Neutralization of TNFα Prevents LPS-Induced Modifications in Spontaneous Network Activity and Cell Death In Vivo

Next, we addressed the significance of our in vitro results for the in vivo situation. First, we checked TNFα protein levels in response to intracortical LPS injections by western blotting. A strong increase in the levels of soluble TNFα (17kDa) could be detected in LPS-treated tissue compared with the PBS control (Fig. 8Ai), while levels of the loading control α-tubulin (55 kDa) are similar in both samples. We then injected an anti-TNFα antibody into LPS-treated cortices. Blocking TNFα action in vivo significantly prevented the LPS-induced decrease in the occurrence of spindle bursts and gamma oscillations (n = 13 for PBS, 18 for LPS, 5 for LPS + anti-TNFα, P= 0.0081 and 0.01, respectively, Fig. 8Aii).
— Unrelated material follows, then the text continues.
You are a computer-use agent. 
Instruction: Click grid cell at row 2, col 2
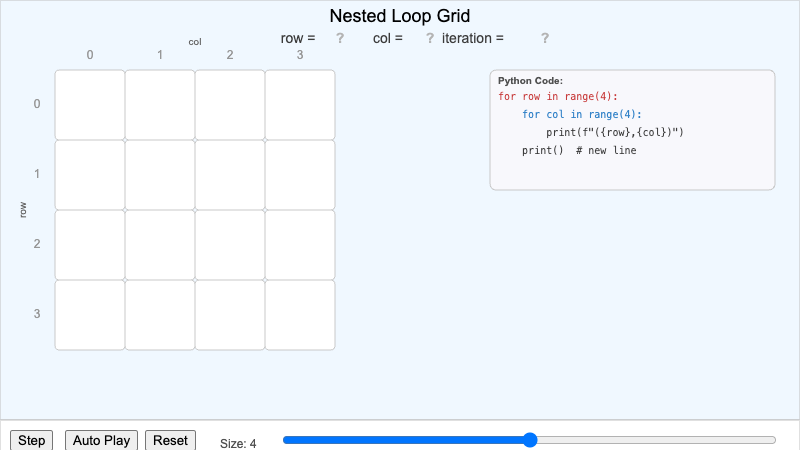point(230,245)
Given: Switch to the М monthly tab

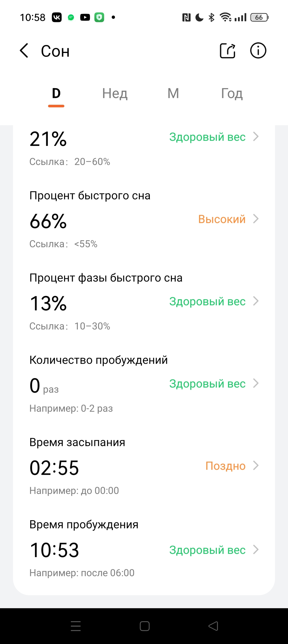Looking at the screenshot, I should pyautogui.click(x=173, y=94).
Similarly, treatment with anti-TNFα antibodies prevented the prolongation of the duration for spindle bursts as well as gamma oscillations (n = 13 for PBS, 18 for LPS, 5 for LPS + anti-TNFα, P= 0.0009 and 0.0052, respectively, Fig. 8Aiii). Similar with the in vitro results (Fig. 5C), the amount of spike number showed a slight but not significant increase after LPS treatment, and treatment with anti-TNFα led to a normalization of the relative amount of multi-unit activity (MUA) (Fig. 8Aiv). However, the relative BI did not change after LPS application or treatment with LPS combined with anti-TNFα (Fig. 8Aiv).

Figure 8.

LPS-induced inflammation in the newborn rat somatosensory cortex in vivo can be blocked by treatment with anti-TNFα (aTNFα) antibodies. (A) Western blot analyses show an increase of soluble TNFα protein in LPS-treated tissue when compared with PBS-treated controls. The levels of the loading control α-tubulin are similar in both samples (i). LPS-induced modifications in the relative occurrence (ii) and duration (iii) of spontaneous spindle bursts (left) and gamma oscillations (right) when compared with PBS-treated control animals and LPS + anti-TNFα–treated animals. (iv) A comparison of relative multi-unit activity (MUA) and relative BI reveals no significant difference between the 3 groups. (Bi) Image of Nissl-stained coronal section shows the regions selected for quantification, a region marked by rectangle in the non-injected left hemisphere serves as a control, while the region marked by rectangle in the right hemisphere is close to the injection site. (ii) Images show cleaved casp-3–positive cells in the non-injected site (left), and cleaved casp-3–positive cells in the PBS, LPS, and LPS + anti-TNFα–injected site (right). (iii) PBS injection has no effect on the number of apoptotic cells. LPS treatment leads to a significant increase in casp-3–positive cells, which is blocked by injection of LPS + anti-TNFα. Data are based on 14 slices from 5 rats in the PBS group, 15 slices from 7 rats in the LPS group, and 13 slices from 5 rats in the LPS + aTNFα group.

Figure 8.

LPS-induced inflammation in the newborn rat somatosensory cortex in vivo can be blocked by treatment with anti-TNFα (aTNFα) antibodies. (A) Western blot analyses show an increase of soluble TNFα protein in LPS-treated tissue when compared with PBS-treated controls. The levels of the loading control α-tubulin are similar in both samples (i). LPS-induced modifications in the relative occurrence (ii) and duration (iii) of spontaneous spindle bursts (left) and gamma oscillations (right) when compared with PBS-treated control animals and LPS + anti-TNFα–treated animals. (iv) A comparison of relative multi-unit activity (MUA) and relative BI reveals no significant difference between the 3 groups. (Bi) Image of Nissl-stained coronal section shows the regions selected for quantification, a region marked by rectangle in the non-injected left hemisphere serves as a control, while the region marked by rectangle in the right hemisphere is close to the injection site. (ii) Images show cleaved casp-3–positive cells in the non-injected site (left), and cleaved casp-3–positive cells in the PBS, LPS, and LPS + anti-TNFα–injected site (right). (iii) PBS injection has no effect on the number of apoptotic cells. LPS treatment leads to a significant increase in casp-3–positive cells, which is blocked by injection of LPS + anti-TNFα. Data are based on 14 slices from 5 rats in the PBS group, 15 slices from 7 rats in the LPS group, and 13 slices from 5 rats in the LPS + aTNFα group.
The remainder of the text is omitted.